WORK TASK — Begin at the line containing "Open the 전체" in the entries below and end at the line containing "Click the D user avatar icon"; transcribe that range exactly and nothing outside it.

RECORDS FOR THE TASK —
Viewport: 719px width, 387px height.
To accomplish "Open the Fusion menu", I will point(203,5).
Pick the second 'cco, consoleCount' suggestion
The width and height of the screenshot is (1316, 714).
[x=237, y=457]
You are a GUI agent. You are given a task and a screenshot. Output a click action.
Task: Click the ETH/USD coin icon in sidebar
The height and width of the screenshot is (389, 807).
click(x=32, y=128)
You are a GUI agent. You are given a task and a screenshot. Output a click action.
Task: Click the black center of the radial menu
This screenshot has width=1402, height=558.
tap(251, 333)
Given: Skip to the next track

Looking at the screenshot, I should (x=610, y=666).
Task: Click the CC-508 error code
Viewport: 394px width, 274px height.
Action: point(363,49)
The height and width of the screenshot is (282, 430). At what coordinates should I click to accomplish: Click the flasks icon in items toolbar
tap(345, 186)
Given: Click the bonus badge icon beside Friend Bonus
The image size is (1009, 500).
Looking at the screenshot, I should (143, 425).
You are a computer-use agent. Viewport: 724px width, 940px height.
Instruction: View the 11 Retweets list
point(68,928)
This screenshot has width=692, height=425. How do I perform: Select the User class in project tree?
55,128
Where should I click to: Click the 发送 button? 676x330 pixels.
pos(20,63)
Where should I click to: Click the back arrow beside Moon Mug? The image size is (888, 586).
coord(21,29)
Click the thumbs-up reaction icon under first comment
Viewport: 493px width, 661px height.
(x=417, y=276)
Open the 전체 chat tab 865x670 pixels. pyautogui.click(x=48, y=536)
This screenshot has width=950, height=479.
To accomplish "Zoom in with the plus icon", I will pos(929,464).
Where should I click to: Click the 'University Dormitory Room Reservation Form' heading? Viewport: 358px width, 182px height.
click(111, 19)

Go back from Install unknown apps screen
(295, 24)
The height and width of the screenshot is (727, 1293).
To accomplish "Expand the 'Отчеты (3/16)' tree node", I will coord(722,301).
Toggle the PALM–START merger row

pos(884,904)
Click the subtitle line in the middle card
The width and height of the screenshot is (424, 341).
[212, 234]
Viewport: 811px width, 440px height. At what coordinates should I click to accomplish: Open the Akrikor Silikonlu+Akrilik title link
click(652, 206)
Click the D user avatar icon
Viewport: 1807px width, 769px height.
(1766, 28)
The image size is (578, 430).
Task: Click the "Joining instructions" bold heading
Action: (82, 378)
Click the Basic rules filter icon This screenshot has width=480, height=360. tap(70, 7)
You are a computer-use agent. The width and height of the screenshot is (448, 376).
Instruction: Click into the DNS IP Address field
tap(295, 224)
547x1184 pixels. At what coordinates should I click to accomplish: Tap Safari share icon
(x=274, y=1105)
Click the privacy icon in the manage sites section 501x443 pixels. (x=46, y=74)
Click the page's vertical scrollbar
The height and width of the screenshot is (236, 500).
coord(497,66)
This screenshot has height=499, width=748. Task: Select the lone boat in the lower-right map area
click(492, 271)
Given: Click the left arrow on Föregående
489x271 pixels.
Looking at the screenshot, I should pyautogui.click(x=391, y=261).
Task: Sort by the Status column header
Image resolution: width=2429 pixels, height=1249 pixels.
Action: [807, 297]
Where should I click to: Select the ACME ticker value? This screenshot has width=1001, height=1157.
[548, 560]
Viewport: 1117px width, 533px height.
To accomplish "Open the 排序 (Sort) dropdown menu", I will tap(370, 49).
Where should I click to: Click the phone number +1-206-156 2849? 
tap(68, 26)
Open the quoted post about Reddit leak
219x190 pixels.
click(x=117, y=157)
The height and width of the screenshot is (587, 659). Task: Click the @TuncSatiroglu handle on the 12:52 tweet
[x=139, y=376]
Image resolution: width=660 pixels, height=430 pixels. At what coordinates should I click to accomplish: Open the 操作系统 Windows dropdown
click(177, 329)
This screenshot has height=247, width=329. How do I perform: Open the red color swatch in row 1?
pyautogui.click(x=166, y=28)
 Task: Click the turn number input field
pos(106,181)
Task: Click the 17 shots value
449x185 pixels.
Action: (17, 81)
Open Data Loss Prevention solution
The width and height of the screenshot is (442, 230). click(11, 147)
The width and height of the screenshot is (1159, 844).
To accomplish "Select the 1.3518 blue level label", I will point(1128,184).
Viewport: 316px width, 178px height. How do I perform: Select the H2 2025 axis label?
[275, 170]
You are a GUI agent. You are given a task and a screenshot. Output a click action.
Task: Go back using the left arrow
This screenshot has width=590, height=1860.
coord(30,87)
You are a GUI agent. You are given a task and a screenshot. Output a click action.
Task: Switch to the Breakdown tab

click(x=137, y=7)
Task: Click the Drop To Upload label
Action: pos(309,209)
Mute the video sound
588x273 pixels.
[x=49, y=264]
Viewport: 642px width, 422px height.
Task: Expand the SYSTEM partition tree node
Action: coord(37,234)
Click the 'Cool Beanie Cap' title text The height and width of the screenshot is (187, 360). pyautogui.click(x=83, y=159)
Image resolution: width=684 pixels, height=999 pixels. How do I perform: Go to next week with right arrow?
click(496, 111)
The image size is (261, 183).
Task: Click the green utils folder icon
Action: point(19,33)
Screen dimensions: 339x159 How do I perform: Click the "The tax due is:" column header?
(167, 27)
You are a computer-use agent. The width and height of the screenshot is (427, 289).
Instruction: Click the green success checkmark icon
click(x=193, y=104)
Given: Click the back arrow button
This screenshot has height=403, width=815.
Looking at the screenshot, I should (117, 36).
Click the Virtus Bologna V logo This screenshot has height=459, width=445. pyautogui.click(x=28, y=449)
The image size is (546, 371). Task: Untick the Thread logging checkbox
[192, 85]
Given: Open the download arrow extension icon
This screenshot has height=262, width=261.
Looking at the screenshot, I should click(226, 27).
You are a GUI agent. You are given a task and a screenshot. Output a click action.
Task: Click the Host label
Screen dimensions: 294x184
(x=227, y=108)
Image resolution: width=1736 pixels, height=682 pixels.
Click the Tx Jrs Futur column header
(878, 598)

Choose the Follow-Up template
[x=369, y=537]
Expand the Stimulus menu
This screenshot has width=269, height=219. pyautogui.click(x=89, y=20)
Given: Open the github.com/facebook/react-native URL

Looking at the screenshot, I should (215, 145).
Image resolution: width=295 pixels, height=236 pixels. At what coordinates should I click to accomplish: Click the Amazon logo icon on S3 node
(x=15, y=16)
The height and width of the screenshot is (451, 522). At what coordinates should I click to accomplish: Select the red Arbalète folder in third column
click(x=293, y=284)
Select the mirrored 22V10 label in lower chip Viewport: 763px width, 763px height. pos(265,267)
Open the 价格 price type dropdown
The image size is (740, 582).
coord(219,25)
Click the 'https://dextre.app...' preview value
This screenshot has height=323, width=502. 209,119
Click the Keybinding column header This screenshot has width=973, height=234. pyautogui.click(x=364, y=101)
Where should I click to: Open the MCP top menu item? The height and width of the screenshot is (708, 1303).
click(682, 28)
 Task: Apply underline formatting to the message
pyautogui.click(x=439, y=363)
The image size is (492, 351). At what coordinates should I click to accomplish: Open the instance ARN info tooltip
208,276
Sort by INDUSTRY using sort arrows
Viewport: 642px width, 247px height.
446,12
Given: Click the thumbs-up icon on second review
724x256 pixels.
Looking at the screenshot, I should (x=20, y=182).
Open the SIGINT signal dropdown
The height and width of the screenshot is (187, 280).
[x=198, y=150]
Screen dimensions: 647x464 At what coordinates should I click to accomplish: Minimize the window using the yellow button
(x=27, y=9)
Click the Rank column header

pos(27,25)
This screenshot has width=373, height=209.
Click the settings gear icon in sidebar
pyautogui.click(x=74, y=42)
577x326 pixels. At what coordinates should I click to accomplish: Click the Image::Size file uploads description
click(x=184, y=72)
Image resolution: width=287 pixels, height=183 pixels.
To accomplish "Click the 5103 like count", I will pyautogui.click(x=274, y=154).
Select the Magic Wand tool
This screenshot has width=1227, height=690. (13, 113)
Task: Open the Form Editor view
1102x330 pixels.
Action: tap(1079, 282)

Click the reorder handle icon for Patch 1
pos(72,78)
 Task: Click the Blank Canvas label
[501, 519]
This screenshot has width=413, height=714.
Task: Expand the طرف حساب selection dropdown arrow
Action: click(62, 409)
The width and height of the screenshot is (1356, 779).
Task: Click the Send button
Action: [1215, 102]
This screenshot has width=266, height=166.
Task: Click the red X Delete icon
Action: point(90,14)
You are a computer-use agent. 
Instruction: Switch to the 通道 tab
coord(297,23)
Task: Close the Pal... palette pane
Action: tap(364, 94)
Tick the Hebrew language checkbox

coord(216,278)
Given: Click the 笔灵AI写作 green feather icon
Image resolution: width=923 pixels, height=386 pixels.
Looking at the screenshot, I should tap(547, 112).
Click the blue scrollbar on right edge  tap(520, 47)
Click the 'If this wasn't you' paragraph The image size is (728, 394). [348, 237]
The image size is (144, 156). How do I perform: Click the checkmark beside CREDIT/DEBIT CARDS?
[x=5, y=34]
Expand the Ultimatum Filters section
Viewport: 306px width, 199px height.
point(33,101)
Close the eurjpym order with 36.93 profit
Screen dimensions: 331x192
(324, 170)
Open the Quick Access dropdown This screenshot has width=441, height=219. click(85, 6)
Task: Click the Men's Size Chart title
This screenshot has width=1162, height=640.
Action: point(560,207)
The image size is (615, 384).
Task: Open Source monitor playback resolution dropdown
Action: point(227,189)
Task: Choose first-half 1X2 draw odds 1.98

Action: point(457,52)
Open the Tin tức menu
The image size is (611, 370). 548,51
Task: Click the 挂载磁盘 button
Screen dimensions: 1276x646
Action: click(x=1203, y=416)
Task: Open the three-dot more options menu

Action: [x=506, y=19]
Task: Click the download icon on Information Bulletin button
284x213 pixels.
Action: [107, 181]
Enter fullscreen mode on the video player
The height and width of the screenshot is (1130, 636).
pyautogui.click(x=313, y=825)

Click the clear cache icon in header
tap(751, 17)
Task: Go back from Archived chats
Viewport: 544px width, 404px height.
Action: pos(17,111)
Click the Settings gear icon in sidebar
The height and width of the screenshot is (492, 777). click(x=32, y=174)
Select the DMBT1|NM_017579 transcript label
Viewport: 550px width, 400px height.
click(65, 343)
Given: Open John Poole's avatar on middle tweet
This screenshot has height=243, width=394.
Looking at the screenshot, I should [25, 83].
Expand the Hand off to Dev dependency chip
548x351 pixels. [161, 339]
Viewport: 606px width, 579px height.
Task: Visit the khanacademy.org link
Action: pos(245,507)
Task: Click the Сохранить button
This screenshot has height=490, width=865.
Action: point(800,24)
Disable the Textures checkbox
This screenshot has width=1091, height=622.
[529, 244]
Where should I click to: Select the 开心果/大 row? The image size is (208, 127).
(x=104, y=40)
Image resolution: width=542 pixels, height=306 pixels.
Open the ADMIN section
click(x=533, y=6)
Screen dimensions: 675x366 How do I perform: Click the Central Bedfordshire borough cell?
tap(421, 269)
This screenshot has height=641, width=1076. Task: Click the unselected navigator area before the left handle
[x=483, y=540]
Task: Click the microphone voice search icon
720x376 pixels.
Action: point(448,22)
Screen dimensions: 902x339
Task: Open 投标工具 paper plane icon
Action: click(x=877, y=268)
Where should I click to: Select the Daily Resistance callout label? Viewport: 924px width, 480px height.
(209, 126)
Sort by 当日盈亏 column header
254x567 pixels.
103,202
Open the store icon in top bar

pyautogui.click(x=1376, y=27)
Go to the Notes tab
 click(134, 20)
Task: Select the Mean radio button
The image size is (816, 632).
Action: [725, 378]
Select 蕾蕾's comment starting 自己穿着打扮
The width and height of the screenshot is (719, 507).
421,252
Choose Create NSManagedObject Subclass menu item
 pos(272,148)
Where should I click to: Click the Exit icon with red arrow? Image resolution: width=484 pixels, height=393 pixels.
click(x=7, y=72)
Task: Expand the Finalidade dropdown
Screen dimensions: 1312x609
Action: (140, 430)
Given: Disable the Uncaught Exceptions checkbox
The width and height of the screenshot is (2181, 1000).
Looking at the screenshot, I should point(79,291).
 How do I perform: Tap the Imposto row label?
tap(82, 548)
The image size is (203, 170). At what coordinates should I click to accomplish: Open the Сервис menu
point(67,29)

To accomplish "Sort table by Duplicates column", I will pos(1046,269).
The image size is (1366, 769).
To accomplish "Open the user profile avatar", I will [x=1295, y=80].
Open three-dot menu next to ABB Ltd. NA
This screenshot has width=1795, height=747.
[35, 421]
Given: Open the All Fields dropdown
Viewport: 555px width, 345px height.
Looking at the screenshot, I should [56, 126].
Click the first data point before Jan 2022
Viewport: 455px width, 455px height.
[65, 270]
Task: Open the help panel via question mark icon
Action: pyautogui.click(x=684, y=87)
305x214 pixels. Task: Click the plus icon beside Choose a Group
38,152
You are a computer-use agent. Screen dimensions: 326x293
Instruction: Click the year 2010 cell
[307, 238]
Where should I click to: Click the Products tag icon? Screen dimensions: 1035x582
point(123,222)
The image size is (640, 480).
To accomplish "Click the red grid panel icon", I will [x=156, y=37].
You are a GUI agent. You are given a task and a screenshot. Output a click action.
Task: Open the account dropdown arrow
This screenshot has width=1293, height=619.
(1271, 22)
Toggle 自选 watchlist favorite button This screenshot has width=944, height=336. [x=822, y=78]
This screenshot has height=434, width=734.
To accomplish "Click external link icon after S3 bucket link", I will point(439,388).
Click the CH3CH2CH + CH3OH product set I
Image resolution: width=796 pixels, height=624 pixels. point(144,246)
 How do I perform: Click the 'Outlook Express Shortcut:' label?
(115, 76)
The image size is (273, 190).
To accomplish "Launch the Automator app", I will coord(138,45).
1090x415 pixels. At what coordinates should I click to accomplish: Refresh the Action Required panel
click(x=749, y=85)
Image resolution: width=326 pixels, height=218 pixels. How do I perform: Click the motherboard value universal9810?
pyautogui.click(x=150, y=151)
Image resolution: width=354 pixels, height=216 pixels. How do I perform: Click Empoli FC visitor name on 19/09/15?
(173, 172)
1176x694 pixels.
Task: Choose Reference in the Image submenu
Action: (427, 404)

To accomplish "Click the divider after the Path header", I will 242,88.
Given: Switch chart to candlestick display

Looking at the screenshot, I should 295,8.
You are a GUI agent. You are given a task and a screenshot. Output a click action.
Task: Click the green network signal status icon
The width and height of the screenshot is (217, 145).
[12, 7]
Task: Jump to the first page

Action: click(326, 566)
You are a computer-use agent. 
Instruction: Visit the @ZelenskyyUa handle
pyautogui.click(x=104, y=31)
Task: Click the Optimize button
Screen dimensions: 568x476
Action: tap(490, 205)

ANSWER FOR THE TASK —
Open the 전체 chat tab 865x670 pixels. pyautogui.click(x=48, y=536)
This screenshot has width=950, height=479.
To accomplish "Zoom in with the plus icon", I will pos(929,464).
Where should I click to: Click the 'University Dormitory Room Reservation Form' heading? Viewport: 358px width, 182px height.
click(111, 19)

Go back from Install unknown apps screen
(295, 24)
The height and width of the screenshot is (727, 1293).
To accomplish "Expand the 'Отчеты (3/16)' tree node", I will coord(722,301).
Toggle the PALM–START merger row

pos(884,904)
Click the subtitle line in the middle card
The width and height of the screenshot is (424, 341).
[212, 234]
Viewport: 811px width, 440px height. At what coordinates should I click to accomplish: Open the Akrikor Silikonlu+Akrilik title link
click(652, 206)
Click the D user avatar icon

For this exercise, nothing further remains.